(Collected data)
====
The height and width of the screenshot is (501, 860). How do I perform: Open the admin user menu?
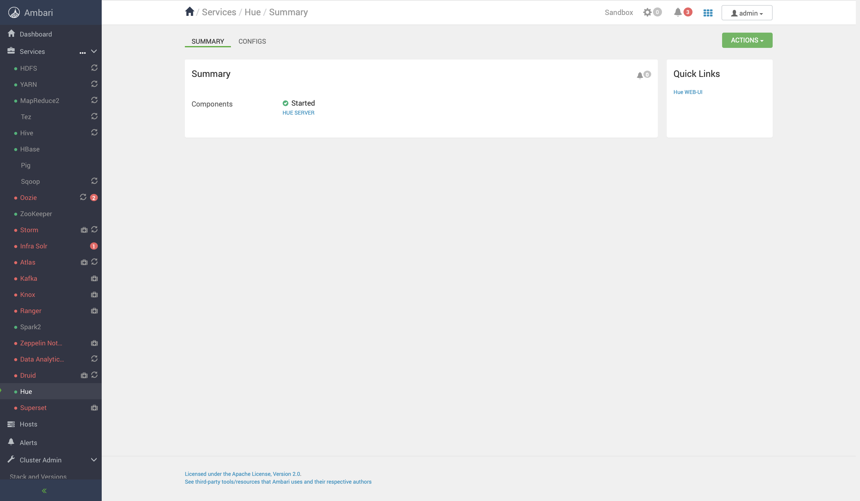747,13

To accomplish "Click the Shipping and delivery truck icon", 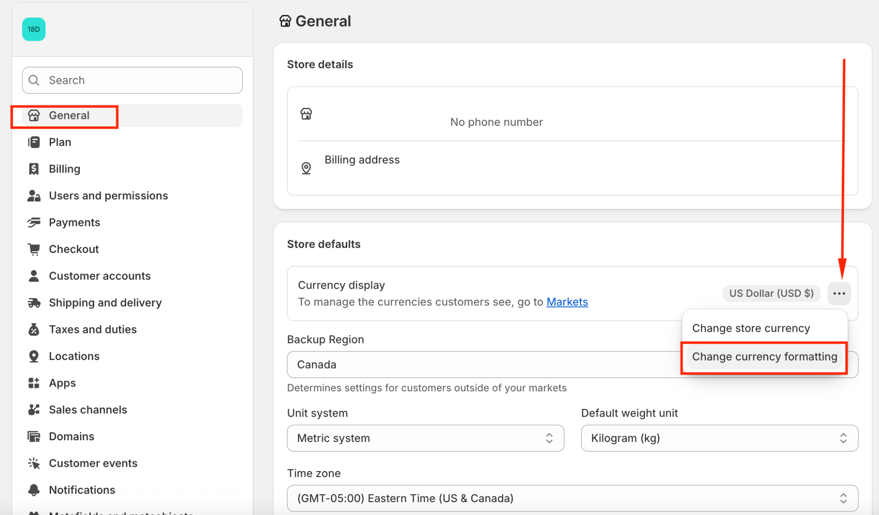I will coord(33,303).
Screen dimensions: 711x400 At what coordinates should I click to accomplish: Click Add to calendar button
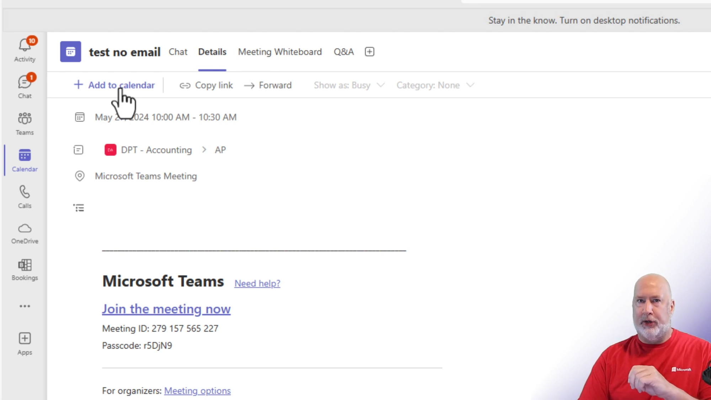(114, 85)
====
Pictures stay out of this copy. Retype exactly the lines from the one with "Screen dimensions: 711x400" through the last line of the data, both ends included, and nothing more.

* YOUR SOLUTION
Screen dimensions: 711x400 At what coordinates should I click to accomplish: Click Add to calendar button
(114, 85)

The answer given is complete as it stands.